Dr. Anthony Ocampo, assistant sociology professor at Cal Poly Pomona, supported the plans. For him, undocumented immigration should be looked at as a human rights issue.

“The idea of someone’s mother, brother or daughter being plucked away from everything that they’ve known in American society is unjust,” said Ocampo. “It’s a violent thing to do. It’s going to be damaging not just for their families and communities but for this country as a whole because it totally goes against everything this country stands for – liberation, freedom, equality.”

Ocampo recently held a lecture at the university for his new book, "The Latinos of Asia: How Filipino Americans Break the Rules of Race." Published this year, Ocampo looks at how Spanish-Philippine history “collides with the demographic shifts of today to create both bonds and boundaries between [Filipinos], Latinos, and other Asians.”

“We’re breaking the rules of race because people have very narrow ideas of what it means to be Asian, American and Latino,” he said. “Filipinos show that they have connections to all three, and people aren’t used to the idea that you can be more than one identity. Filipinos allow us to see how much versatility people have to identify with communities beyond just their own ethnic or racial community.”

Meanwhile, a 2015 study found that only one in four Filipinos eligible for DACA have applied; 15,000 are eligible but only 4,000 have applied.

Deputy Consul General Jamie Ramon Ascalon encouraged eligible undocumented Pinoy immigrants to have faith in the program and use its free help with other organizations.

As for the stigma, Ocampo believes there are more undocumented Fil-Ams joining leaders like Jose Antonio Vargas in the movement to help fight for other undocumented immigrants

“I think that in terms of numbers, the number of Filipino undocumented immigrants is not as large,” said Ocampo. “Because of that maybe there’s more of a fear for them to come out of the shadows because they might have a harder time finding people to connect to.”

Meanwhile, GOP presidential frontrunner Donald Trump continually talks about his immigration reform plans such as building a wall, ending birthright citizenship and bigger penalties for overstaying temporary visa holders.

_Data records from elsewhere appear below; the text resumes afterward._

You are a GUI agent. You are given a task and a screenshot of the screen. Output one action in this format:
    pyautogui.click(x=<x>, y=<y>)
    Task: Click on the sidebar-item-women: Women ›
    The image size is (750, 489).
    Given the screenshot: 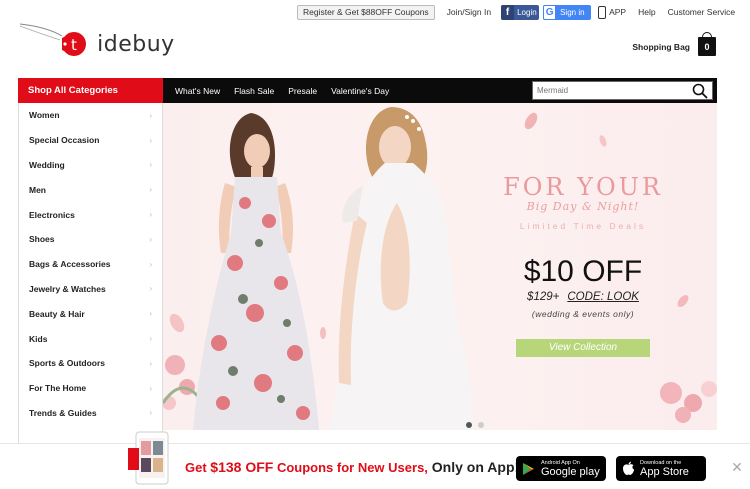 What is the action you would take?
    pyautogui.click(x=90, y=116)
    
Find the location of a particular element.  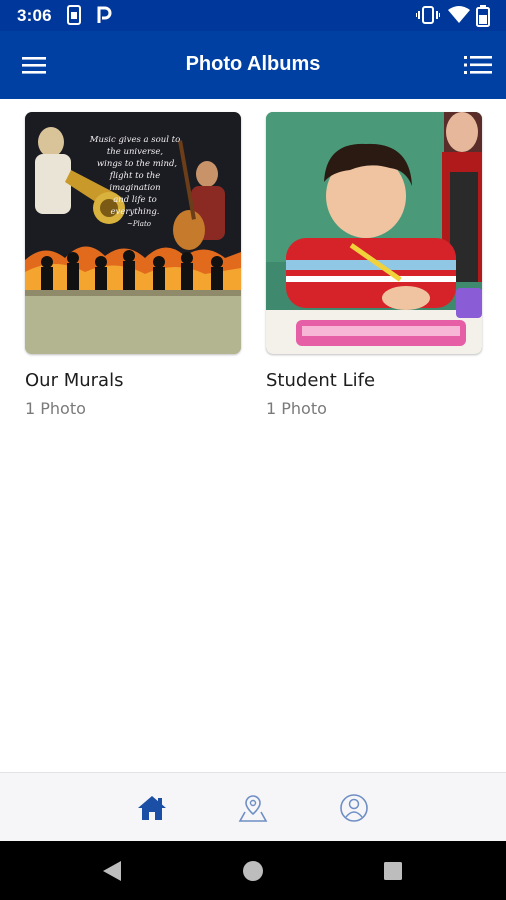

list-view-button is located at coordinates (478, 65).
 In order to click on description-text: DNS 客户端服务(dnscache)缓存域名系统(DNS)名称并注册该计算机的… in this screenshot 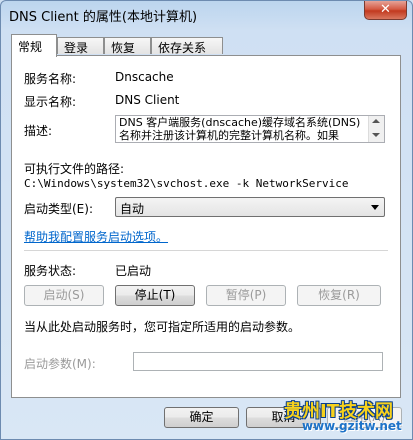, I will do `click(240, 129)`.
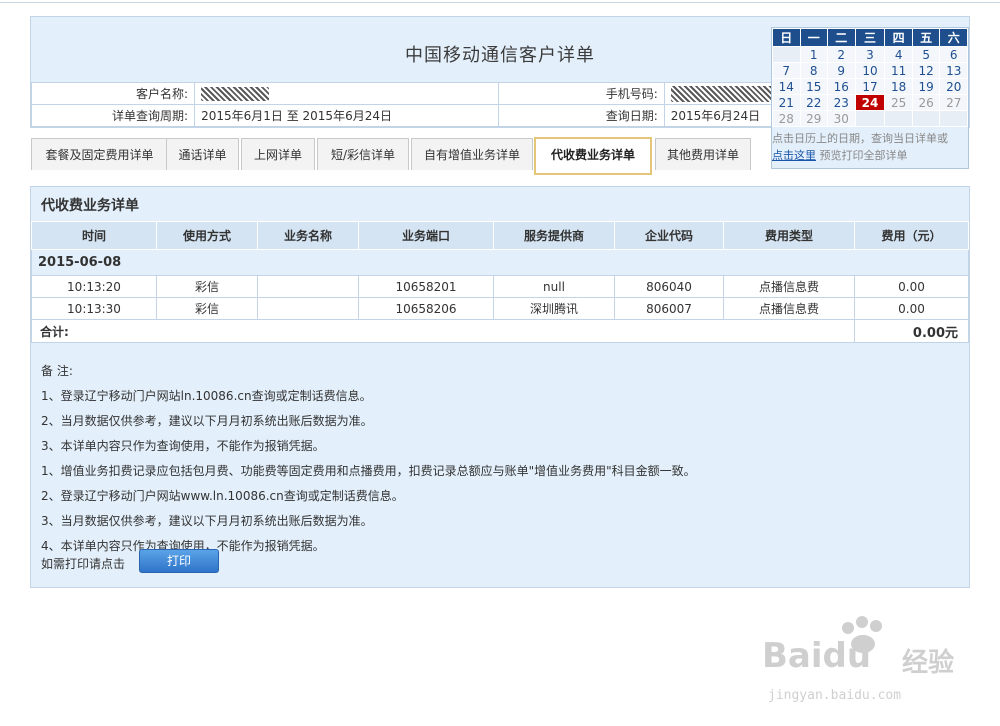 The image size is (1000, 726). I want to click on calendar-day: 21, so click(786, 102).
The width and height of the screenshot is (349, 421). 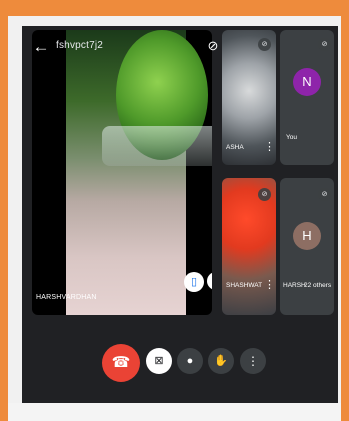 I want to click on camera-off-icon: ⊠, so click(x=159, y=361).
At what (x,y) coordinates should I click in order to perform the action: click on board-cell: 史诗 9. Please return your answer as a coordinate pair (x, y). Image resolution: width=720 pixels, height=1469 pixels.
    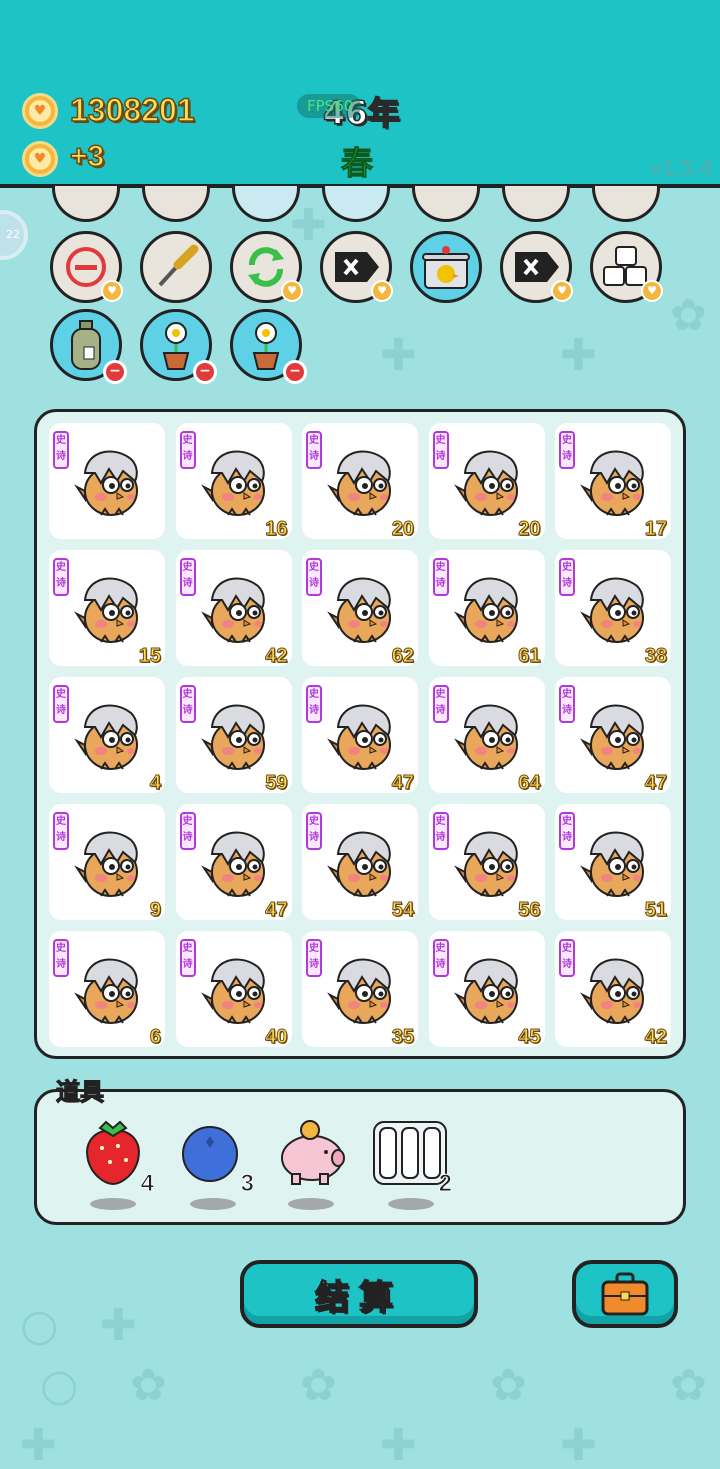
    Looking at the image, I should click on (107, 863).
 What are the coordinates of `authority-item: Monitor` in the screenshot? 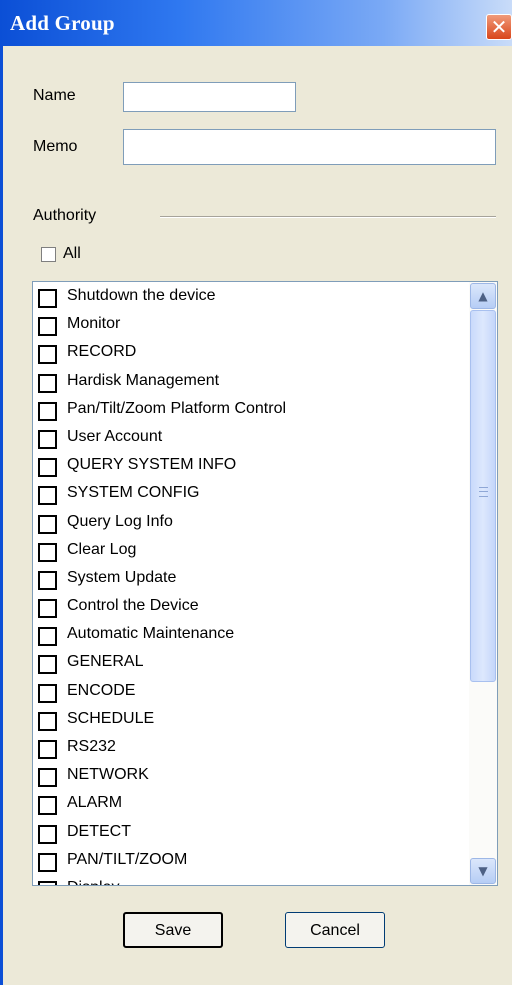 It's located at (253, 326).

For Ocampo, Trump’s rise has shown that undocumented immigrants no longer plan on staying in the shadows.

“One thing I’ve seen with the rise of Donald Trump is that I’ve also seen the resilience of the undocumented immigrant movement,” he said. “They’re unwilling to be afraid, and what’s amazing is they’ve built alliances with people who are not undocumented. I think the people that are against it are just ignorant about what undocumented immigrants are bringing to the table in terms of their contributions to society.”